Conference: 2010 International PHA Conference and Scientific Sessions
Release Date: 06.24.2010
Presentation Type: Abstracts
Khanna A, Ramani G, Xu J, Janowick F, Fredrick J, Park M.
University of Maryland, Baltimore MD, USA
BACKGROUND: Pulmonary arterial hypertension (PAH) is a progressive disease characterized by vascular smooth cell proliferation and increase in pro-inflammatory states. Both inflammation and transforming growth factor-b (TGF-β) has been known to play a pivotal role in the regulation of cellular growth and the pathogenesis of PAH. However, the precise contribution of pro- and anti inflammatory cytokines and TGF-b and therapeutic interactions in PAH patients remain poorly understood.

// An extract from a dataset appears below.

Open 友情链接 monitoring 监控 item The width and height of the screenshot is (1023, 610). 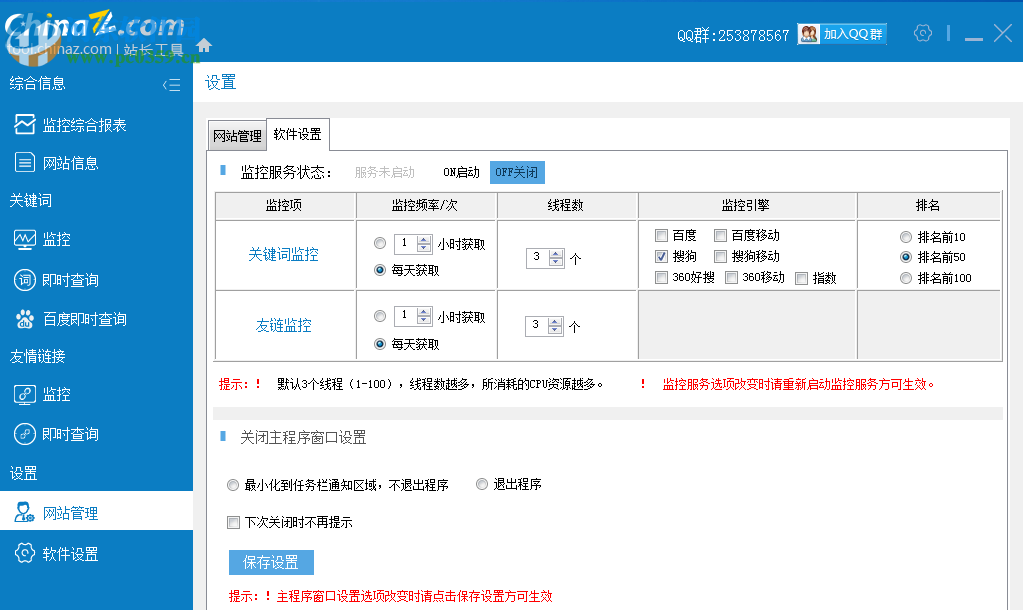coord(57,394)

METHODS: Patients with WHO Group I PAH and hemodynamically significant PAH with chronic thromboembolic disease (CTEPH) were prospectively evaluated. Blood samples were collected and analyzed. Genotype analysis was performed using a cytokine genotype system from One Lambda (Los Angeles, CA) and TGF-β levels were quantified using a ELISA kit from Promega (Madison, WI). Patient demographics, functional status, and pharmacologic treatment were collected.

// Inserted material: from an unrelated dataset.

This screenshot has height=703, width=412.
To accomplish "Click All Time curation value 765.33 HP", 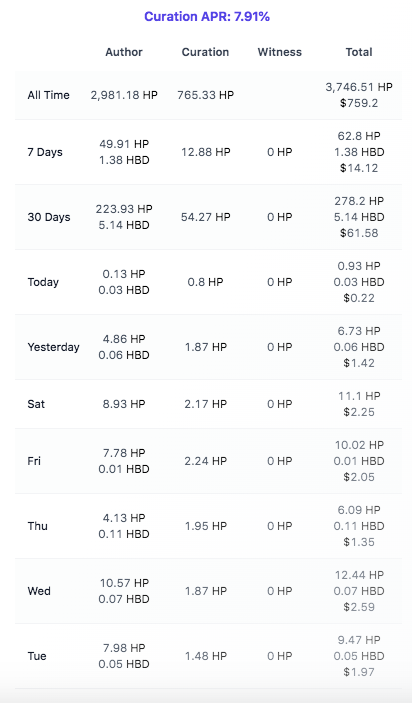I will (205, 95).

RESULTS: 27 patients were enrolled [age 54 ± 16 years, 19 (70%) women, 60 % functional class III]. 11 patients had idiopathic pulmonary arterial hypertension (IPAH), 13 patients had associated PAH (APAH), and 3 patients had chronic thromboembolic pulmonary hypertension (CTEPH). The genotypic pattern of PAH patients was highly consistent. 100 % and 93% of patients, respectively, displayed genotypes for high production of the pro-inflammatory cytokines TNF-alpha and IL-6. In contrast, 100% of patients demonstrated genotypes for either low or intermediate producing IL-10 cytokine. 85% of patients expressed the high TGF-β producing genotype. Circulating levels of TGF- β were significantly higher in PAH patients compared to controls (32.8 ± 2.29 ng/mL vs. 16.66 ± 3.1 ng/mL p < 0.0001). Among PAH patients, circulating levels of TGF-β were significantly higher in African Americans than Caucasians (38.9 ± 3.03 ng/ml vs. 28.6 ± 2.93 ng/ml, p < 0.03). There were no correlations between TGF-β levels and functional class, 6 minute walk test, or invasive hemodynamic measurements. Interestingly, treatment with continuous infusion prostacyclin therapy was associated with lower TGF-β levels (36.28 ± 3.2 ng/mL vs 27 ± 2.1 ng/mL, p=0.04).

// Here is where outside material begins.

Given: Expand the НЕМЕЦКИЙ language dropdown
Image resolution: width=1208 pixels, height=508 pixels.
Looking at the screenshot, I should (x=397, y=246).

DISCUSSION: Patients with PAH demonstrate an inherently pro-inflammatory genotype, which may contribute to disease development and progression. TGF-β levels are elevated in both IPAH and APAH, and therapy with continuous infusion prostacyclin analogues appears to have a beneficial effect in reducing the levels. Further studies are warranted to better determine the implication of modulating TGF- β and inflammatory cytokines in progression in PAH patients.